駒込にはM1911A1(コルト)を持った何でも屋がいる。


彼は金さえ払えば町内会のゴミ掃除から社会のゴミ掃除まで何でもする。


その何でも屋を人はこう呼ぶ。幽霊ゴーストと。






深夜の駒込は恐怖すら覚える静けさに包まれていた。異様な静けさが支配した路地裏を一人の少女が駆け抜ける。


そして、その後ろを筋骨隆々としたスーツに、サングラスを身につけた見るからに怪しい男が追う。


絵に描いたような追跡劇が平和なこの東京の街で行われているのである。


「はぁ・・・はぁ・・・はぁ・・・」


乱れる呼吸。揺れ乱れる漆黒の長髪。針に穿たれるような横腹の痛みを歯を噛みしめ彼女はこらえる。


彼女の体力も限界に近い。その一方、男は鉄面皮のまま走り続ける。ウサギを追いかける猟犬のように。

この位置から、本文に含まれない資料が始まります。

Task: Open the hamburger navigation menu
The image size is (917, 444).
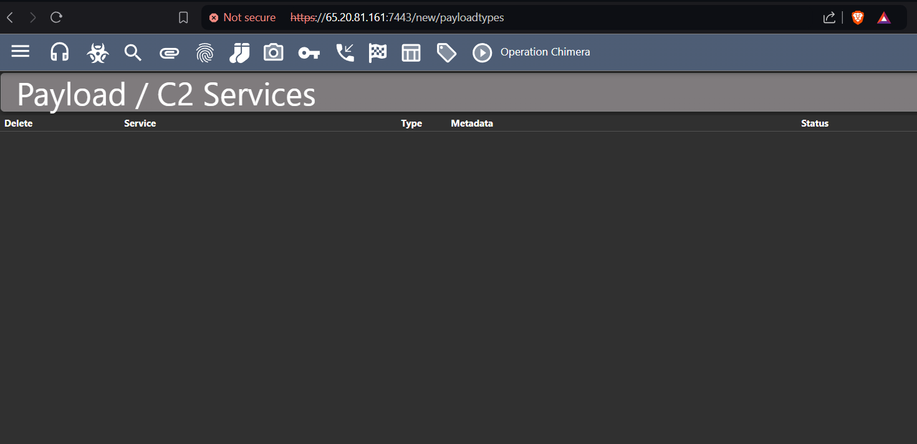Action: coord(21,52)
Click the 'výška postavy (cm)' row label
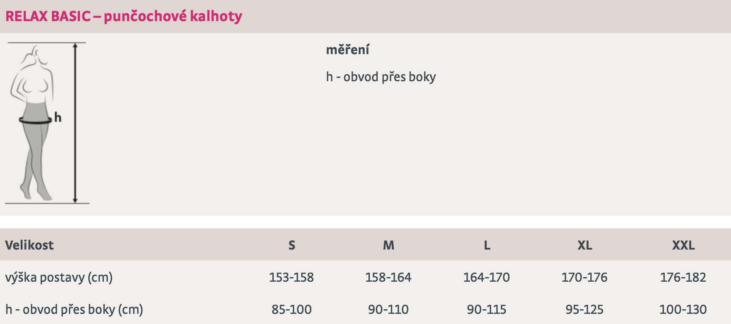Viewport: 731px width, 324px height. [59, 277]
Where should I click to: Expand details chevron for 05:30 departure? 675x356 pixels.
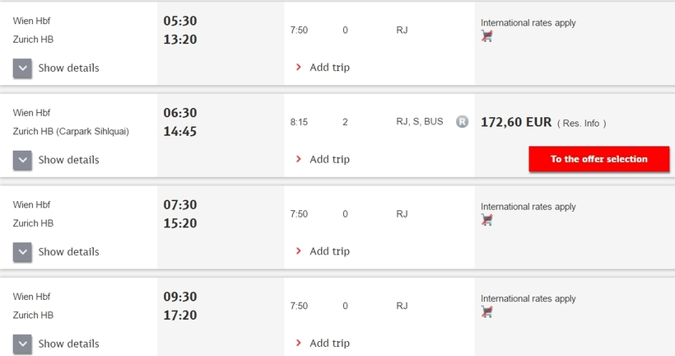point(22,68)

一ブロック先の路地を少女は右に曲がった。だが、彼女は気づいてしまった。


「行き止まり?」


赤レンガのビルが道を塞いでいる。もうこれ以上逃げることなど出来ない。


息を整え、彼女は迫りくる追っ手と現実に直面した。男は逃げ道を塞ぐようにじりじりとその距離を縮めていく。


「手間を取らすな」


うめくような声で男が少女に言った。


「何故私を?」


彼女は持てる限りの勇気を総動員して男に問うた。


「答える義務は無い。お前はここで死ぬからな」


そう言った直後、男は懐から何かを抜き出す。黒光りした鋼。消音器サイレンサーを付けたオートマチックのハンドガン、ベレッタM92Fだ。

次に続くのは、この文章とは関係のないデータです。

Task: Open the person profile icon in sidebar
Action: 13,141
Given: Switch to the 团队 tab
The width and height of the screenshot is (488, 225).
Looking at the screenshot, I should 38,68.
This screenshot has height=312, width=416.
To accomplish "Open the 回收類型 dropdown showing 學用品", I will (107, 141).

冷たい銃口が彼女の小さな体に向けられた。万事休す。としか言えない状況だ。しかし、彼女は最期の一瞬まで目を離さずにいた。


一つの命が終わろうとしている現場。そこにーーー


「何してんの?」


声の持ち主は年端いかない少年だった。スポーツを嗜んでいるような体躯を持ち、その肉体を学校の制服とエプロンで覆っている。しかし、それより特徴的なのはその眼差しだった。優しそうだが何処か鋭い目つきをしている。


「死にたくないなら失せな、坊主」


と男が少年に威嚇の銃口を向ける。だが少年は顔色一つ変えずに答える。


「嫌だ」


「逃げてください!!あなたは関係ないのですから!!」


自分のために犠牲者を出したくない。その一心で少女は言う。


「坊主・・・これをおもちゃか何かだと思っているようだが違うぞ。これは・・・」


「ベレッタM92F。イタリアのハンドガンだろ?弾種は9ミリ軍用パラペラム弾で装弾数は15。だっけ?」


少年は一般人の理解を遙かに越える羅列を簡単に言ってのける。


「詳しいな。だが・・・」


男のは引き金に指を掛けた。


刹那、路地に閃光が走った。乾いた銃声が狭い路地にこだまする。


「何・・・?」


男の手には強いショックがほとばしっていた。ハンマーで手を殴られた。そんなショックが感触として露わとなっている。そしてリーダーは気づく。自分が銃を握っていた右手からハンドガンが消えていることを。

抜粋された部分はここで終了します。